**WRITTEN REQUEST**: Copy out each of the following records word for word, without changing anything.

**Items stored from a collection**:
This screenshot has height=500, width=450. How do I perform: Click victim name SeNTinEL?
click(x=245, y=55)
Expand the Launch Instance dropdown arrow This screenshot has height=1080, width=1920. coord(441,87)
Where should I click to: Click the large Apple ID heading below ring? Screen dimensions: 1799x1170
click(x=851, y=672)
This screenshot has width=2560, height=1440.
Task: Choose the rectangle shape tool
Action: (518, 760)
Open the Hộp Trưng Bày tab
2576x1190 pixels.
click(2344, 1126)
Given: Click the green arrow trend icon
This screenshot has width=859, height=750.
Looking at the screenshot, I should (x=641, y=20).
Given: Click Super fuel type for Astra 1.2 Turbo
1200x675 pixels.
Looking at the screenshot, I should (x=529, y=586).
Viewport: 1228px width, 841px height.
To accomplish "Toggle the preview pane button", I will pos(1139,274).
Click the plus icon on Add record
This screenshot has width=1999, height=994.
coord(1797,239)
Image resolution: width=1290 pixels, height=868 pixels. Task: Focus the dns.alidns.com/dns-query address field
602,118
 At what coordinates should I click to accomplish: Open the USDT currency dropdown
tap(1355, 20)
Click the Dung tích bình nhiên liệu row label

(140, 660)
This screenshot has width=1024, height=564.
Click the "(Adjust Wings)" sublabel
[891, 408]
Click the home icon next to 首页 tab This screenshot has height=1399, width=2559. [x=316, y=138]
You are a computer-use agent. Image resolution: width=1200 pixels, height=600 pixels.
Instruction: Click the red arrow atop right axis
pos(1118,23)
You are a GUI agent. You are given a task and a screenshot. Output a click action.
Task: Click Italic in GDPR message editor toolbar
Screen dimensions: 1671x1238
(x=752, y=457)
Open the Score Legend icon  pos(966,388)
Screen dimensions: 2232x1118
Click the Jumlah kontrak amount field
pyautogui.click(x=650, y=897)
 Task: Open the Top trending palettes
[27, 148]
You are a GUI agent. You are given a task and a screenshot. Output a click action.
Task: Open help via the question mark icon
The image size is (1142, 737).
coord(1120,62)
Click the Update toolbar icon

**TASK RESPONSE**:
This screenshot has height=500, width=450. How do I perform: Click victim name SeNTinEL?
click(x=245, y=55)
Expand the Launch Instance dropdown arrow This screenshot has height=1080, width=1920. coord(441,87)
Where should I click to: Click the large Apple ID heading below ring? Screen dimensions: 1799x1170
click(x=851, y=672)
This screenshot has width=2560, height=1440.
Task: Choose the rectangle shape tool
Action: (518, 760)
Open the Hộp Trưng Bày tab
2576x1190 pixels.
click(2344, 1126)
Given: Click the green arrow trend icon
This screenshot has width=859, height=750.
Looking at the screenshot, I should (x=641, y=20).
Given: Click Super fuel type for Astra 1.2 Turbo
1200x675 pixels.
Looking at the screenshot, I should (x=529, y=586).
Viewport: 1228px width, 841px height.
To accomplish "Toggle the preview pane button", I will pos(1139,274).
Click the plus icon on Add record
This screenshot has width=1999, height=994.
coord(1797,239)
Image resolution: width=1290 pixels, height=868 pixels. Task: Focus the dns.alidns.com/dns-query address field
602,118
 At what coordinates should I click to accomplish: Open the USDT currency dropdown
tap(1355, 20)
Click the Dung tích bình nhiên liệu row label

(140, 660)
This screenshot has width=1024, height=564.
Click the "(Adjust Wings)" sublabel
[891, 408]
Click the home icon next to 首页 tab This screenshot has height=1399, width=2559. [x=316, y=138]
You are a computer-use agent. Image resolution: width=1200 pixels, height=600 pixels.
Instruction: Click the red arrow atop right axis
pos(1118,23)
You are a GUI agent. You are given a task and a screenshot. Output a click action.
Task: Click Italic in GDPR message editor toolbar
Screen dimensions: 1671x1238
(x=752, y=457)
Open the Score Legend icon  pos(966,388)
Screen dimensions: 2232x1118
Click the Jumlah kontrak amount field
pyautogui.click(x=650, y=897)
 Task: Open the Top trending palettes
[27, 148]
You are a GUI agent. You are given a task and a screenshot. Output a click action.
Task: Open help via the question mark icon
The image size is (1142, 737).
coord(1120,62)
Click the Update toolbar icon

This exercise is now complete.